Causal and Emergent Models

Models are critical tools that enable us to think about, qualify, and quantify features of many processes. And as with any kind of tool, different kinds of models are better suited to different circumstances. Here we look at two kinds of models for understanding transport phenomena: causal and emergent models. In a causal process there is some kind of distinct, sequential, goal-oriented event with an observable beginning and end. In an emergent process there are uniform, parallel, independent events with no beginning or end but in which observable patterns eventually emerge.

For the video version of this episode, which includes some visual aids, see on YouTube.

Since my university studies I’ve been fascinated by the ways we use models to understand and even make quantitative descriptions and predictions about the world. I don’t remember when exactly, but at some point I really began to appreciate how the pictures of chemical and physical processes I had in my head were not the way things “really” were (exactly) but were useful models for thinking about things and solving problems.

Conceptual models in science, engineering, economics, etc. are similar to toy models like model cars or model airplanes in that they aren’t the things themselves but have enough in common with the things they are modeling to still perform in similar ways. As long as a model enables you to get the information and understanding you need it is useful, at least for the scale and circumstances you’re interested in. Models are ubiquitous in the sciences and one of the major activities in the sciences is to improve models, generate new models, and create more models to apply to more conditions.

Something to bear in mind when working with a model is the set of conditions in which it works well. That’s important because a model may work very well under a certain set of conditions but then break down outside those conditions. Outside those conditions it may give less accurate results or just not describe well qualitatively what’s going on in the system we’re trying to understand. This could be something like being outside a temperature or pressure range, extremes in velocity or gravitational field strength, etc. And often it’s a matter of geometric scale, like whether we’re dealing in meters or nanometers. The world looks different at the microscopic and molecular scale than at the macroscopic scale of daily life.

I’m really a pluralist when it comes to models. I’m in favor of several types to meet the tasks at hand. Is a classical, Newtonian model for gravity superior to a relativistic model for gravity? I don’t think so. Yeah, a Newtonian model breaks down under certain conditions. But it’s much easier and intuitive to work with under most conditions. It doesn’t make sense to just throw away a Newtonian model after relativity. And we don’t. We can’t. It would be absurdly impractical. And practicality is a major virtue of models. That’s not to say there’s no such thing as better or worse models. A Newtonian model of planetary motion is better than a Ptolemaic one because it’s both more accurate and simpler to understand. So I don’t embrace pluralism without standards of evaluation. I suppose there’d be an infinite number of really bad models in the set of all possible models. Even so, there are still multiple that do work well, that overlap and cover similar systems.

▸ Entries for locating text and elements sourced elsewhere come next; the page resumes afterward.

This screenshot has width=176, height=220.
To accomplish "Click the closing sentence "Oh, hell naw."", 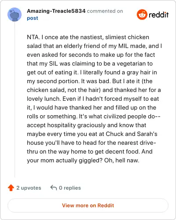I will tap(121, 160).
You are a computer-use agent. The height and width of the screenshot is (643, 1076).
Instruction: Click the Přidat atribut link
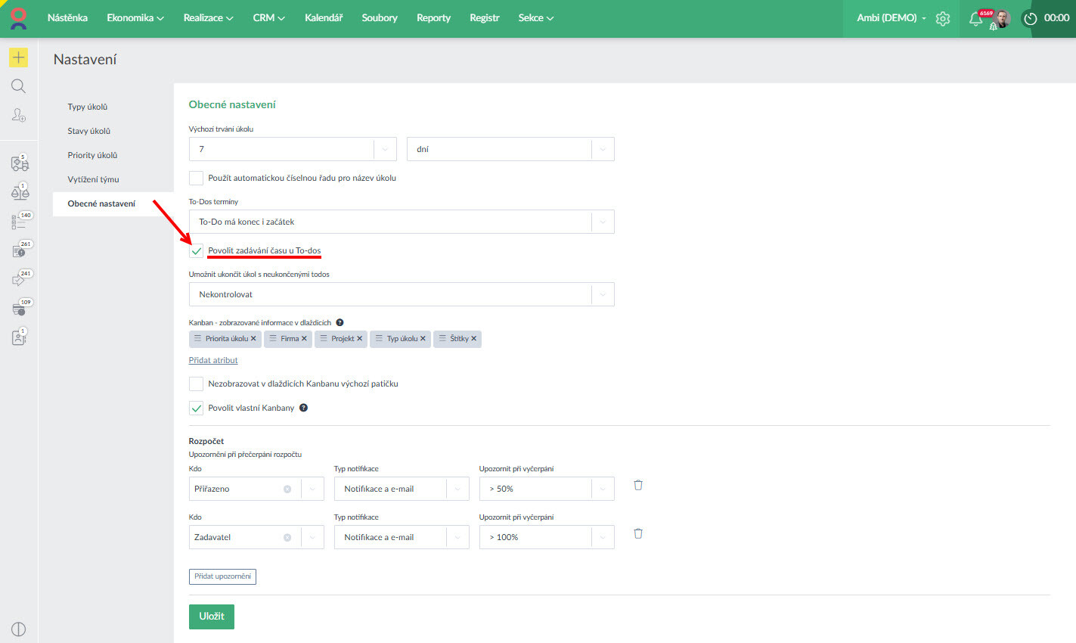tap(213, 361)
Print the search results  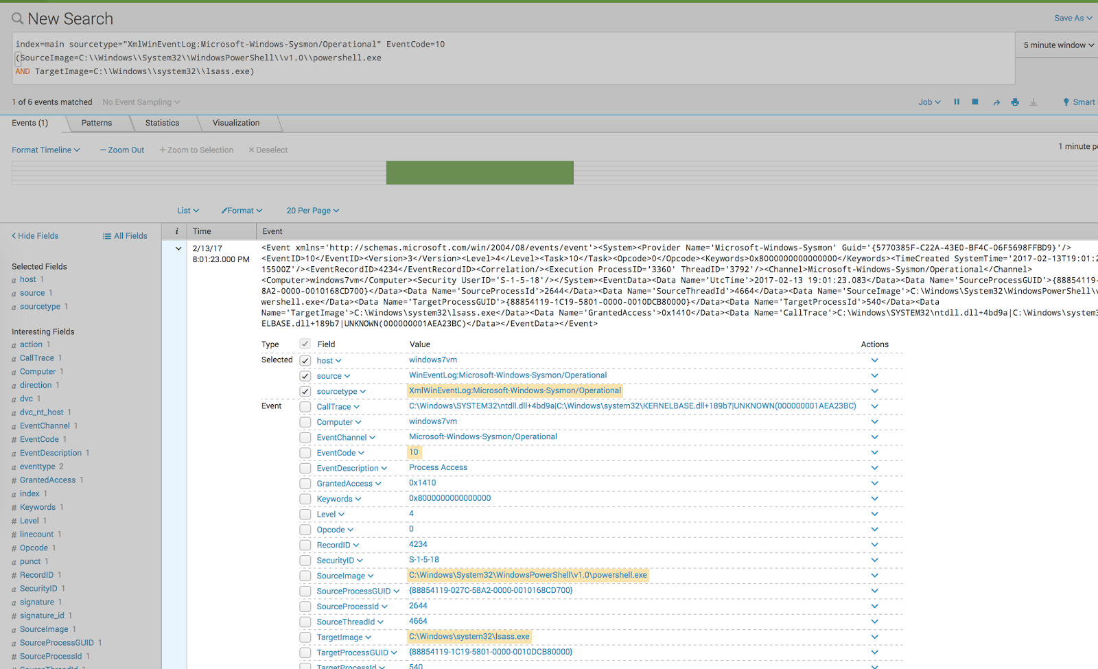[x=1015, y=102]
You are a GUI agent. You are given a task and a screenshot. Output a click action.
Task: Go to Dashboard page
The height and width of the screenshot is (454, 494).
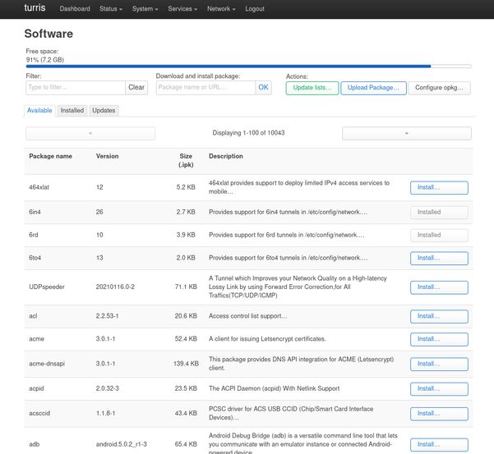coord(75,9)
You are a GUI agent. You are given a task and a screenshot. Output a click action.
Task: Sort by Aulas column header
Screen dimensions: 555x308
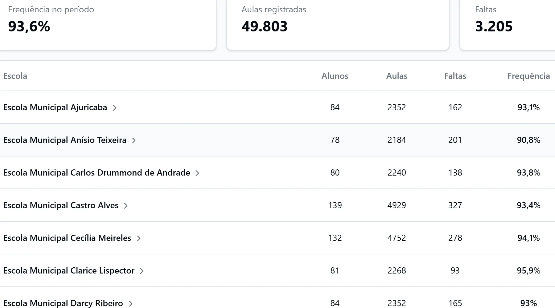(397, 76)
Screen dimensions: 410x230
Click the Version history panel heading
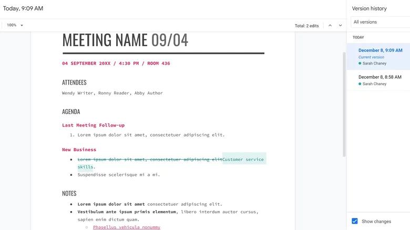pyautogui.click(x=369, y=8)
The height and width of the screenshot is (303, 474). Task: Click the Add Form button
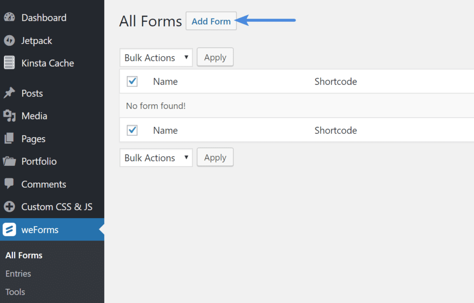[x=211, y=21]
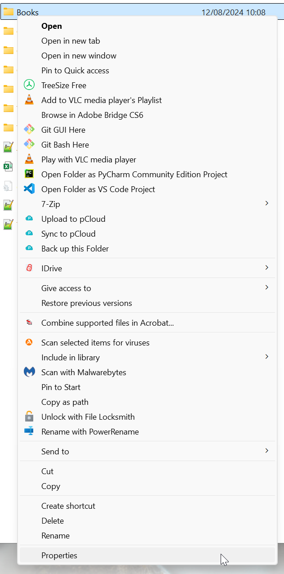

I studied chemical engineering in the university and one of my textbooks was Transport Phenomena by Bird, Stewart, and Lightfoot, sort of a holy trinity of the discipline. Transport phenomena covers fluids, heat, and diffusion, which all share many features and whose models share a very similar structure. One of the ideas I liked in that book is its systematic study of processes at three scales: macroscopic, microscopic, and molecular. I’ll quote from the book for their explanations of these different scales.

“At the macroscopic level we write down a set of equations called the ‘macroscopic balances,’ which describe how the mass, momentum, energy, and angular momentum in the system change because of the introduction and removal of these entities via the entering and leaving streams, and because of various other inputs to the system from the surroundings. No attempt is made to understand all the details of the system.”

“At the microscopic level we examine what is happening to the fluid mixture in a small region within the equipment. We write down a set of equations called the ‘equations of change,’ which describe how the mass, momentum, energy, and angular moment change within this small region. The aim here is to get information about velocity, temperature, pressure, and concentration profiles within the system. This more detailed information may be required for the understanding of some processes.”

“At the molecular level we seek a fundamental understanding of the mechanisms of mass, momentum, energy, and angular momentum transport in terms of molecular structure and intermolecular forces. Generally this is the realm of the theoretical physicist or physical chemist, but occasionally engineers and applied scientists have to get involved at this level.”

I came across an interesting paper recently from a 2002 engineering education conference titled How Chemical Engineering Seniors Think about Mechanisms of Momentum Transport by Ronald L. Miller, Ruth A. Streveler, and Barbara M. Olds. It caught my attention since I’ve been a chemical engineering senior so I wanted to see how it compared to my experience. And it tracked it pretty well actually. Their idea is that one of the things that starts to click for seniors in their studies, something that often hadn’t clicked before, is a conceptual understanding of many fundamental molecular-level and atomic-level phenomena including heat, light, diffusion, chemical reactions, and electricity. I’ll refer mostly to the examples from this paper by Miller, Streveler, and Olds but I’ll mention that they base much of their presentation on the work of Michelene Chi, who is a cognitive and learning scientist. In particular they refer to her work on causal versus emergent conceptual models for these physical processes. Her paper on this is titled Misconceived Causal Explanations for Emergent Processes. Miller, Streveler, and Olds propose that chemical engineering students start out using causal models to understand many of these processes but then move to more advanced, emergent models later in their studies.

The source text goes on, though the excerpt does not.